Every producer is looking for an edge to make their audio stand out. You want your track to shine brighter than the others in your genre, right? What’s the easiest way to do that? Figure out what plugins your favorite producers use, and buy them, of course!
In this article, I’ll explore ways to build the effects you want, rather than emptying your wallet to buy them. This approach will make you more proficient with your DAW and save you money.
I heard Michal Menert talk, and he said he was trying to use only stock Ableton plugins because each update screws up his third-party plugins. I have more reasons to try and get the sound you want with stock plugins, rather than spending all your hard-won bread on plugins too: it will make you better and more fluent with your DAW. You’ll be less reliant on that one obscure plugin if you have to mix on someone else’s console or DAW, and you’ll be able to reproduce your sound using new tools if you can build the tools you want from stock plugins.
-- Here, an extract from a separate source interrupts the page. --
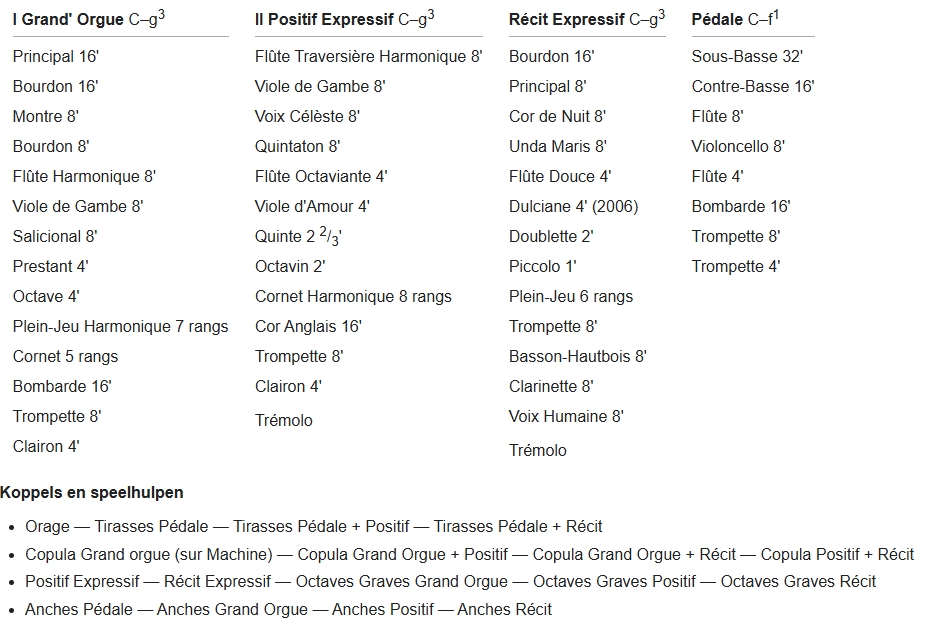Click the Montre 8' stop entry
The image size is (929, 626).
point(46,117)
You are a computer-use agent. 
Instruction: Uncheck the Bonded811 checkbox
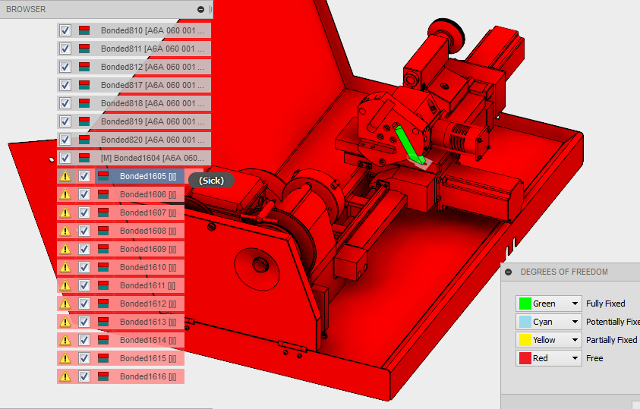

Case in point, I’ve showed you how to build a tool that removes the reverb tail from an audio track in Logic Pro. I can build that same tool in Pro Tools, Ableton, and any DAW with routing, compression, and polarity reversal. Add another well-turned compressor and these stock plugins can hold their own against many custom proximity effect plugins. The same goes for almost any effect you want. If you’re proficient with your stock effects, you can build many of the plugins you might want to buy.
For example, want a vintage tube effect? Try a stock overdrive and a parametric EQ. Add drive and add high pass and low pass filters to get the sound you want.
Want a login turntable emulator? Grab a tape delay that has wow and flutter variables. Turn the delay time to zero, and apply high pass and low pass filters to dial in the “age” of your sound. You could also use a pitch modulating LFO, if your stock tape delay effect doesn’t have wow and flutter options.
You can even build more complex effects, like a de-esser or side-chained EQ filter, using a compressor, a polarity inverter, and a parametric EQ.
Unfortunately, unless you’re a software developer, there are some plugins you can’t build using our stock DAW plugins. Spectral filters and some other AI-driven tools are out of our reach, at least until our DAWs add these tools to their stock options. So, there are some situations where your money could be well-spent on plugins. But before you buy your next plugin, think about what it would take to build that effect in your DAW. You might save yourself some cash and learn some useful tricks along the way.